Work to complete —
• A. Transcribe the stretch of the Firefox extensions text from "For people who" through "in recent years.".
• B. List every sentence in the Firefox extensions text that contains the word "WebExtensions".

----- Text section -----

This seismic shift in Firefox’s under-the-hood functioning would render many of the current Firefox extensions useless, and the WebExtensions API is intended to make extensions function (better than ever) with a glossy new multiprocess Firefox. People are worried because many of the biggest extensions don’t receive updates any more and may not get the tweaks required to work with the new WebExtensions API which will be in full force by the end of the year.

So there may be a rough transitional period, during which you may find your favorite extensions not working. Mozilla has, however, given ample warning for this to happen, and there’s a whole system in use that has already started enabling the WebExtensions API for extensions that have notified themselves as compatible with it. Quite a few extensions are already compatible with it, and that number’s only going to increase.

For people who pretty much have their Firefox organized and set up just how they want it, such a big change may seem unwelcome, but in the long run it’s a long-overdue modernization of Firefox to bring it in line with its competitors.

Along with WebExtensions, Mozilla is also introducing improved sandboxing which will increase security by filtering the level of access web processes have to Firefox and your PC.

Big changes can be scary, and they can also be a bit rough as certain extensions may not be compatible straight away, but in the long run it’s probably for the best for a browser that’s fallen behind its competition in recent years.

----- Provided information -----

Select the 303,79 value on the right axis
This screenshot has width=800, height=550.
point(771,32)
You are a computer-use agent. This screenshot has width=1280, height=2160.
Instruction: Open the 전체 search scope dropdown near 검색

-----

Expected answers —
• A.
For people who pretty much have their Firefox organized and set up just how they want it, such a big change may seem unwelcome, but in the long run it’s a long-overdue modernization of Firefox to bring it in line with its competitors.

Along with WebExtensions, Mozilla is also introducing improved sandboxing which will increase security by filtering the level of access web processes have to Firefox and your PC.

Big changes can be scary, and they can also be a bit rough as certain extensions may not be compatible straight away, but in the long run it’s probably for the best for a browser that’s fallen behind its competition in recent years.

• B.
- This seismic shift in Firefox’s under-the-hood functioning would render many of the current Firefox extensions useless, and the WebExtensions API is intended to make extensions function (better than ever) with a glossy new multiprocess Firefox.
- People are worried because many of the biggest extensions don’t receive updates any more and may not get the tweaks required to work with the new WebExtensions API which will be in full force by the end of the year.
- Mozilla has, however, given ample warning for this to happen, and there’s a whole system in use that has already started enabling the WebExtensions API for extensions that have notified themselves as compatible with it.
- Along with WebExtensions, Mozilla is also introducing improved sandboxing which will increase security by filtering the level of access web processes have to Firefox and your PC.